Выбрать главу

Но в двенадцатом веке!.. Криминал, срам и разврат! Это даже Казаков понял. Если называть вещи своими именами, «Искусство любви» являлось эдакой «Кама-сутрой» для эпохи Раннего Средневековья с популярно изложенными советами для начинающих.

– Вы знаете, ваше высочество, что даже в растленном Риме эпохи Цезарей, – целомудренно-ханжеским голосом сообщил Казаков Беренгарии, – сей трактат считался крайне… двусмысленным? Публия Овидия за эту дивную книжку выгнали из города и сослали к черту на рога, в Таврию [6].

– Разве? – удивилась принцесса. – Я всегда пребывала в уверенности, что римляне были куда терпимее к взаимоотношениям подобного рода между мужчиной и женщиной. Вы будете смеяться, но эту книгу я раздобыла у монахинь.

– М-да, – Сергей закашлялся. – Библия учит нас любить ближнего своего, а Овидий растолковывает, как именно это делать…

Беренгария сделала оскорбленное лицо, но не выдержала и засмеялась. На ее памяти это был первый куртуазный афоризм, порожденный явившимся из варварских земель оруженосцем сэра Мишеля. Значит, он еще не безнадежен.

– Ой, – принцесса вдруг отложила книгу и вскочила, отчего кошка свалилась на пол и недовольно мявкнула. – Я вспомнила, что мессир фон Райхерт обещал придти после рассвета и привести с собой шевалье де Фармера! Уже давно отзвонили час первый, а их до сих пор нет! Неужели что-то случилось?

– Мы попросили господина де Алькамо послать к вам кого-нибудь из своего отряда, если с нами что-то произойдет, – тоже обеспокоившись, сказал Казаков. – Если никто не приходил, значит, с Мишелем и Гунтером все в порядке.
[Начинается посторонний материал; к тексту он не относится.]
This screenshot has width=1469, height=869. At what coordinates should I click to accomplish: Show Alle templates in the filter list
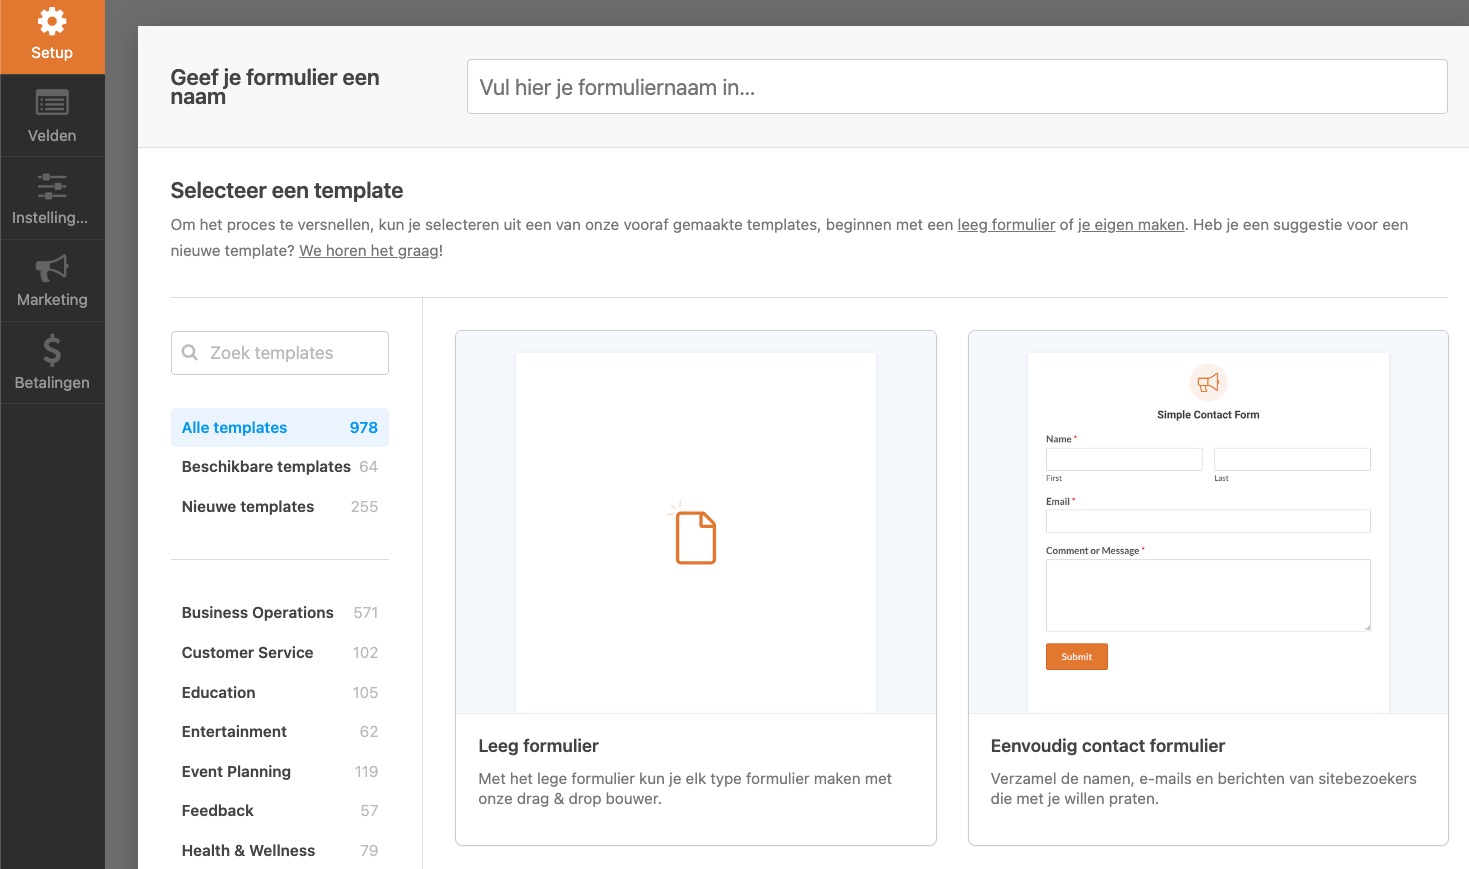[233, 427]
Вы не слышали никаких новостей утром на мессе?

– Ночной штурм отражен, – ответила Беренгария. – Прошел слух, будто сицилийцы делали вылазку большим отрядом и изрядно побили англичан. Больше ничего.

– Ясно, – кивнул Казаков и подумал: «Если к вечеру немного очухаюсь, а эти два раздолбая не объявятся, поеду к Северной башне, оглядеться. Мало ли… Одно хорошо – Гунтер забрал пистолет и при опасности сможет хоть как-то защититься. Но он, тевтонская морда, человек пунктуальный, и, если обещал придти с утра, то обязательно пришел бы. Значит, вылазка? Уж не отправился ли мой рыцарь вместе с сицилийцами?..»

* * *

– Вы авантюрист, шевалье, – без обиняков заявила Элеонора Пуату. – В другое время у меня имелся бы повод обвинить вас в измене своему королю, но сейчас времена особенные. Будем считать, что сие не измена, но действия во благо государства. Ричарду придется гораздо хуже, если этот упрямец не остановится, а святейший Папа выполнит свою угрозу. Отличное начало Крестового похода, вы не находите? Предводитель крестоносной армии отлучен от Церкви за ссору с собственным союзником!
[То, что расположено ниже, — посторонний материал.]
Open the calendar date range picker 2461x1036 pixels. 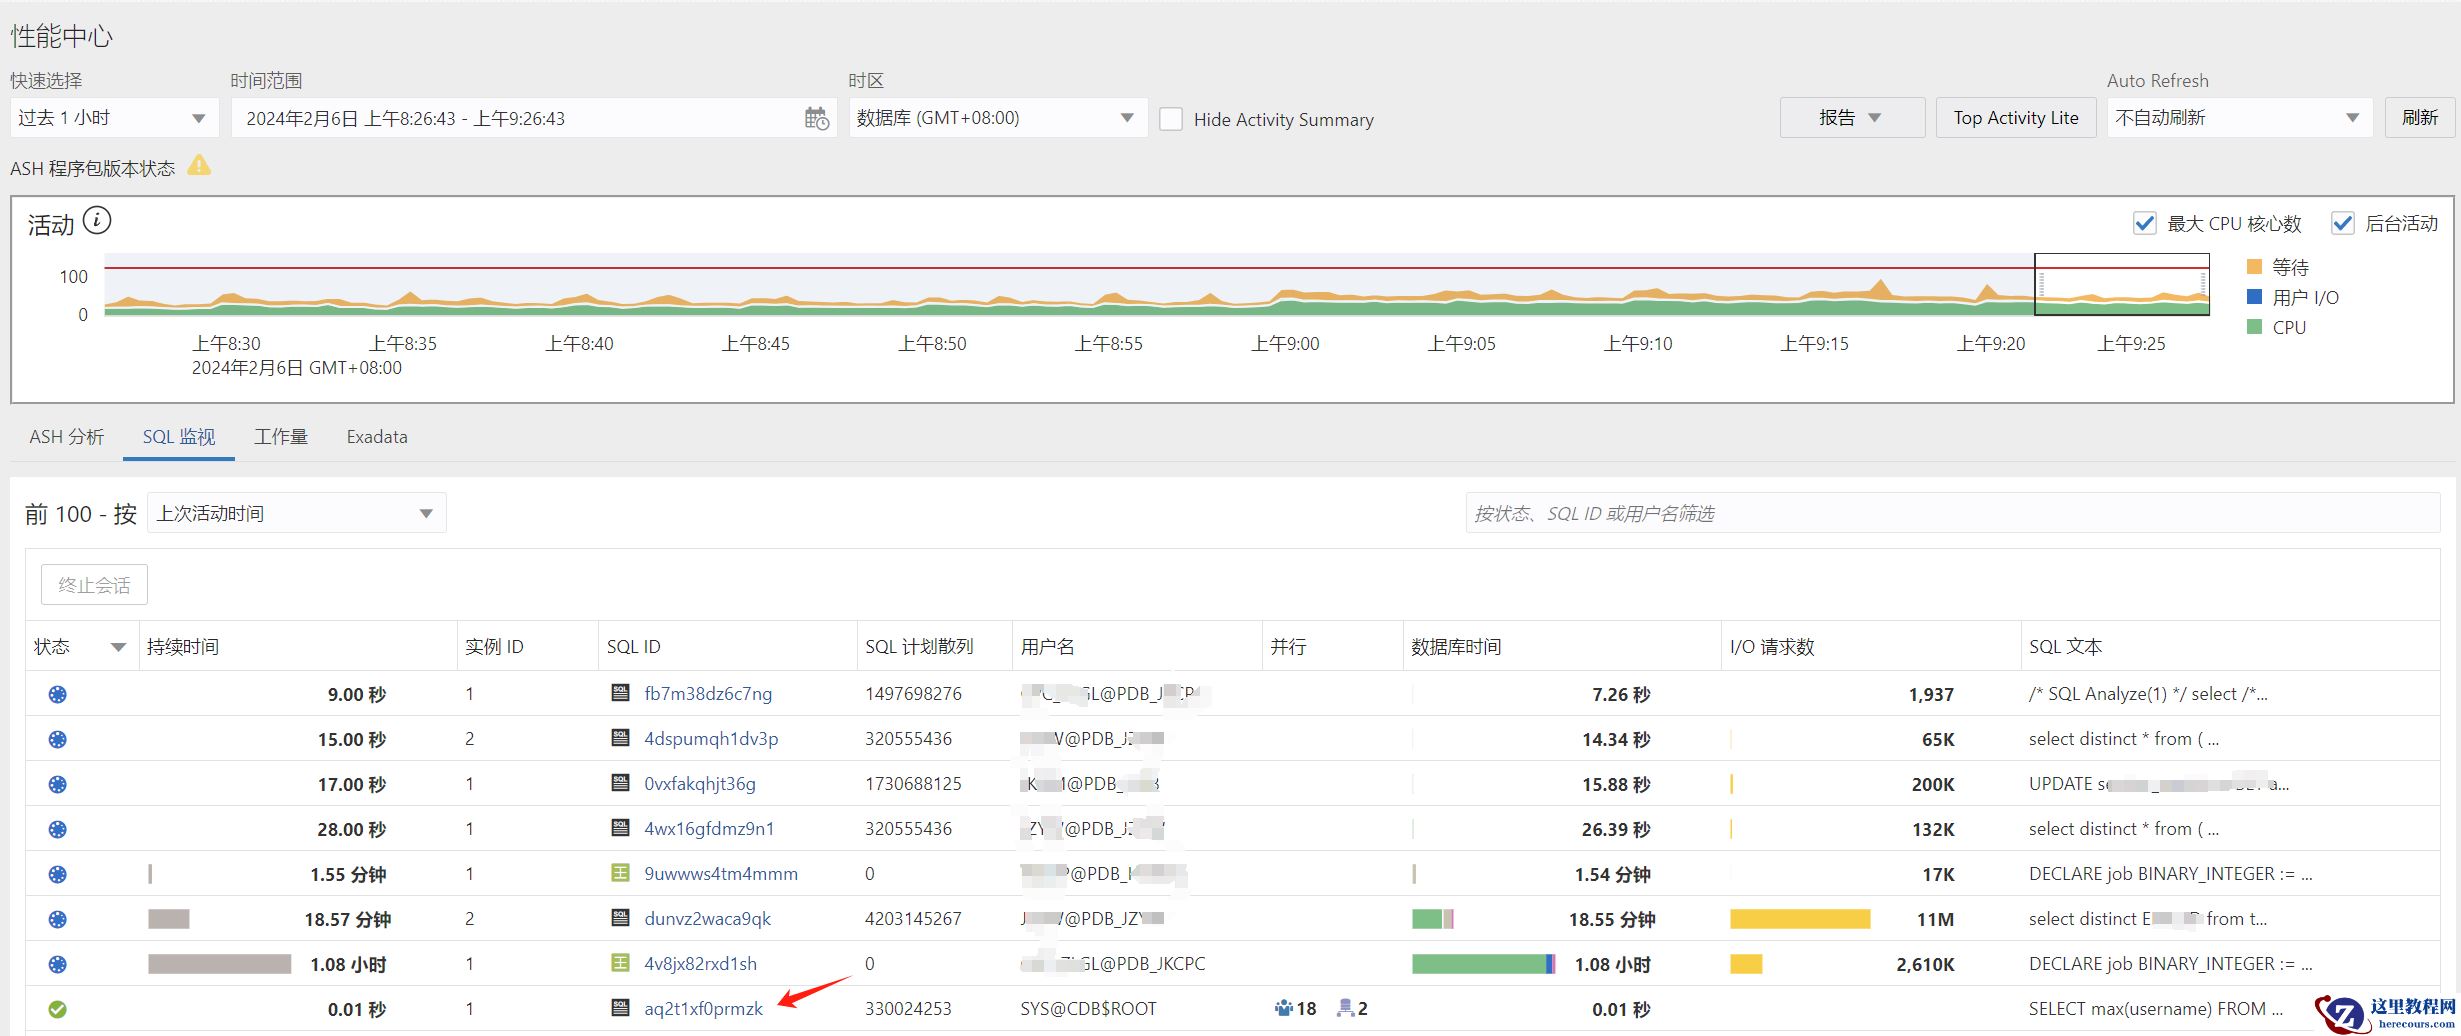point(816,118)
– Значит, ваше величество одобряет наш план? – осторожно спросил сэр Мишель. – Я не думаю…

– Наше величество одобряет, – нетерпеливо отмахнулась Элеонора. – Пусть лучше будет так, нежели мне опять придется терпеть такой позор! Я отлично помню, как Папа Александр III наложил интердикт на Нормандию после убийства Томаса Бекета и сколько унижений пришлось испытать старому Генриху ради того, чтобы вымолить прощение у Святого Престола! Более ничего подобного я переживать не намерена.

– Тогда мы можем просить о встрече с королем?

– Просить! Увы, не у меня, – Элеонора крайне недовольно поморщилась. – Я отговаривала Ричарда целые сутки, и в результате… Мы расстались взаимно огорченными.

«Весьма смягченная формулировка, – подумал Гунтер, слушая королеву-мать. – Успев раззнакомиться с аквитанкой поближе, я начинаю понимать, что слово „огорченными“ подразумевает под собой скандал в истинно романском духе: с криками, взаимными обвинениями, может быть, даже с битьем посуды. Впрочем, посуда здесь серебряная, не разобьется…»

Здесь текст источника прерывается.